Five years prior to It’s A Wonderful Life Frank Capra had directed another seasonal heart-tweaker, Meet John Doe (1941). This has Gary Cooper as its lead, and (personal opinion klaxon) I have to admit that I find him quite a deadening presence in a film. To counterbalance this though the female star is the magnificent Barbara Stanwyck. You know me and my taste in women, mad and beaky.

Mad as you like. Beaky too.

Stanwyck plays Ann Mitchell a columnist facing the chop from her newspaper in the name of progress. Many of the film’s themes have an amazing contemporary resonance like this. The opening shots of the movie are of the old paper’s sign “A free press means a free people” literally being drilled to bits and replaced with one saying “A streamlined newspaper for a streamlined era.”

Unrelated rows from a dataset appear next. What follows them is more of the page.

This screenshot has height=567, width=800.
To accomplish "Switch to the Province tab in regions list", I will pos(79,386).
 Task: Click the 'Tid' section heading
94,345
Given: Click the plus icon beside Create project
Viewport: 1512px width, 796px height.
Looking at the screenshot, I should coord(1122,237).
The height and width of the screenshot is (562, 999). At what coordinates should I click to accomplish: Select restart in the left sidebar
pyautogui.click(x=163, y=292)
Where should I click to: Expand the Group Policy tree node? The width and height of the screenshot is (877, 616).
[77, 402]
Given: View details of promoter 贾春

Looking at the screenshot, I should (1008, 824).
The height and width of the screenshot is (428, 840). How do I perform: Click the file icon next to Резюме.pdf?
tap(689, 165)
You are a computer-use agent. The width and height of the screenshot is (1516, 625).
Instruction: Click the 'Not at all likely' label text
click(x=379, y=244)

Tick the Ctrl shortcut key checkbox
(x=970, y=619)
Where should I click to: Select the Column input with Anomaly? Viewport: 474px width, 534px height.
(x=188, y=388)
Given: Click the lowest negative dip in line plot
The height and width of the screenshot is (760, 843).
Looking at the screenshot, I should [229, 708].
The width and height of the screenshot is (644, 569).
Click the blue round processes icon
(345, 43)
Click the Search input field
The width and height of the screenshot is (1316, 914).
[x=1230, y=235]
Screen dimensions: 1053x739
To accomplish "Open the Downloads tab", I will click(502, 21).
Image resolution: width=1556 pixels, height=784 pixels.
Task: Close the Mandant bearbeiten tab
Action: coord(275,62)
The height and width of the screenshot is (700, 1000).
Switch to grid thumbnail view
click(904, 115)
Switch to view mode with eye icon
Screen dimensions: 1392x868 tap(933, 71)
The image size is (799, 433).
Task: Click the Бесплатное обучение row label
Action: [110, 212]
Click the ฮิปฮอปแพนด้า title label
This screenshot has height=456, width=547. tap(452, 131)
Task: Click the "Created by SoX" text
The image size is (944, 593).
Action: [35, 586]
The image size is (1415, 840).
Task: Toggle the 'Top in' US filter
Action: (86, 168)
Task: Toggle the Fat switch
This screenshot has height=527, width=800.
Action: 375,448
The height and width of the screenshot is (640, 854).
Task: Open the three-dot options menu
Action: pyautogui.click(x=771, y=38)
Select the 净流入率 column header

Pissed off at her redundancy Mitchell writes one last column, a faked letter from “John Doe” in which this fictional character threatens to commit suicide by throwing himself off City Hall on Christmas Eve as a protest against the social injustices in the country.

The editor becomes convinced that there is profitable mileage in this. He retains Stanwyck and together they recruit a bum from the streets, down on his luck baseball player Long John Willoughby (Cooper), to play the part of John Doe.

As a result of his ghost written columns and radio appearances John Doe becomes a legend. Grassroots John Doe groups espousing neighbourliness (a consistent Capra theme) spring up. Willoughby starts to believe his own legend and Mitchell falls in love with the character they have both created. The rational Jiminy Cricket-like conscience character played by the lovely grizzled Walter Brennan is increasingly sidelined.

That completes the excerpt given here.